Help is offered in the replies.


----------



## kingdave (Aug 27, 2008)

do you know if this is an error exclusive to windows vista...and whether reverting to xp would solve my problm (as i never had a problem with these games on xp) also would it be possible to downgrade my OS ???


----------



## kingdave (Aug 27, 2008)

really i am looking for an answer from windows or nvidia themselves (new driver, patch or fix)...that would be the simple answer but i suppose that is just wishful thinking! haha


----------



## Super-D-38 (Apr 25, 2002)

I read a little of those posts, it seems it is a Vista issue.
One of the posts had a link to some "newer" nVidia drivers, that the poster claimed worked for them. 
Think it was this one; http://www.nvidia.com/object/winvista_x86_100.65.html

Also, did you try the DX10 suggestion on the first page I linked?

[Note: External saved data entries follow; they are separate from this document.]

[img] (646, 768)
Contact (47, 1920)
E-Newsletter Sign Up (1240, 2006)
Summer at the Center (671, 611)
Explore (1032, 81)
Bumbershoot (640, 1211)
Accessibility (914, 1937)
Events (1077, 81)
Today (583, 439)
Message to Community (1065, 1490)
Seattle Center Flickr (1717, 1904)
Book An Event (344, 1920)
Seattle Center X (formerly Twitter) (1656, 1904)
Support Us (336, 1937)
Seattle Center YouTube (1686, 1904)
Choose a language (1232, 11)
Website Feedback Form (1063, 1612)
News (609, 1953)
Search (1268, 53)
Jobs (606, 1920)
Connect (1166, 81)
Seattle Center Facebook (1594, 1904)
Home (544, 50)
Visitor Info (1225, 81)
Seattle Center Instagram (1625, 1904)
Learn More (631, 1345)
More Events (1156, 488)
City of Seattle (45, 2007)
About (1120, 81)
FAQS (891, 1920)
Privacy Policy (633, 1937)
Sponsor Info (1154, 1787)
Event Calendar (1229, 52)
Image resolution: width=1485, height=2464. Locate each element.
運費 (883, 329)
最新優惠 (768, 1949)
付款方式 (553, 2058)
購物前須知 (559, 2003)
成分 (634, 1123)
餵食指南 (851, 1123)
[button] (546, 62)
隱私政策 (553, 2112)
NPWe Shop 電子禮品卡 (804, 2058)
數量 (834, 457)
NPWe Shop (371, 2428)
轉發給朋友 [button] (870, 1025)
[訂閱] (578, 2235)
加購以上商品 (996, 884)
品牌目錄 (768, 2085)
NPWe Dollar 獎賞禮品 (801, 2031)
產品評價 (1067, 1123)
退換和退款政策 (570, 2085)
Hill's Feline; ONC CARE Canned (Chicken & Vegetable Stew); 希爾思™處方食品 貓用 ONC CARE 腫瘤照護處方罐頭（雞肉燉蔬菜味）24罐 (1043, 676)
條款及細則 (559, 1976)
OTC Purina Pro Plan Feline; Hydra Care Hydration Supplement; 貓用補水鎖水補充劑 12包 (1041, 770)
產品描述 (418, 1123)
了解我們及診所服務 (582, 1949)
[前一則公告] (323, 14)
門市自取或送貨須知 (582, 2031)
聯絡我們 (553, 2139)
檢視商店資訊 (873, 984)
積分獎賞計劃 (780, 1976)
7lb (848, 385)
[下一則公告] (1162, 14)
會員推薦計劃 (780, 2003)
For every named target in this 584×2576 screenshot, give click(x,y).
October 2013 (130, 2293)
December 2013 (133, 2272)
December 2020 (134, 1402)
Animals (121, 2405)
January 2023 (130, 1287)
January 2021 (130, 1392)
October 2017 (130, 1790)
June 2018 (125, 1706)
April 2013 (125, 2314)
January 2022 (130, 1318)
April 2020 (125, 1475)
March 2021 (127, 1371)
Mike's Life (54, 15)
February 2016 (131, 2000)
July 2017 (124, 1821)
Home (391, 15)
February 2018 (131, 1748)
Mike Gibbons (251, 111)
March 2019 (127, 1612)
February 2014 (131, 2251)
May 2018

Still using XP so don't know my way around Vista.


----------



## kingdave (Aug 27, 2008)

i am now having another problem trying to fix my old problem!!!!!

i tried removing one of my sticks of RAM like suggested in one of the links you sent me. However this didnt not work and now when i put this piece of RAM back in i get no signal on my monitor. It appears that the DIMM itself is not registering any RAM at all as i have tried putting another piece of RAM in that DIMM but get no signal still (however i do get signal when i just use one RAM stick and leave that DIMM empty). is it something to do with configuration in BIOS or could that DIMM be knackered now (but i dont see why it would)


----------



## Super-D-38 (Apr 25, 2002)

Hmm, no idea there.. Maybe that was some of the issue. 
Could be a bad motherboard... 
Machine was off and you didn't have any static discharge when you removed it right?
As long as it came out easy and you didn't hear any "snaps" it should have been fine.
Pull RAM many times myself. Never needed to set anything in the BIOS to see it though.
If it's in dual channel mode I think you need to set it, other wise it should see and configure all on its own. I would imagine.

As for the game and drivers...
Since I solved an Oblivion crash problem using Omega Drivers. Maybe you could try those out too.


----------



## kingdave (Aug 27, 2008)

it was set in dual channel mode so perhaps i do need to reset them in BIOS ? wouldnt know how to do that though

i will try those omega drivers as well...thanks


----------



## kingdave (Aug 27, 2008)

also i have downloaded ntune from nvidia and it has a tuning program which sets your GPU to all the correct settings for the most stable performance for your particular system (GPU speed, fan speed, voltage etc) do you think i should try this??


----------



## Super-D-38 (Apr 25, 2002)

Don't know, haven't had an nVidia card for years.
Worth a try I guess. 

I spent a week messing with things to get Oblivion working.. Omega fixed it for me, so hope they can help with your games.


----------



## kingdave (Aug 27, 2008)

problem solved!!! i have returned to good old windows xp!!!!!! and all my games are running smoother than a babys bum

thanks very much for your help (the omega drivers are good as well)


----------



## Super-D-38 (Apr 25, 2002)

So yet another "Dumped Vista" customer huh? 
Good to know your back to gaming, shame it cost an OS to do it. Long install times changing those. 

Did Omega Drivers help at all with Vista?


----------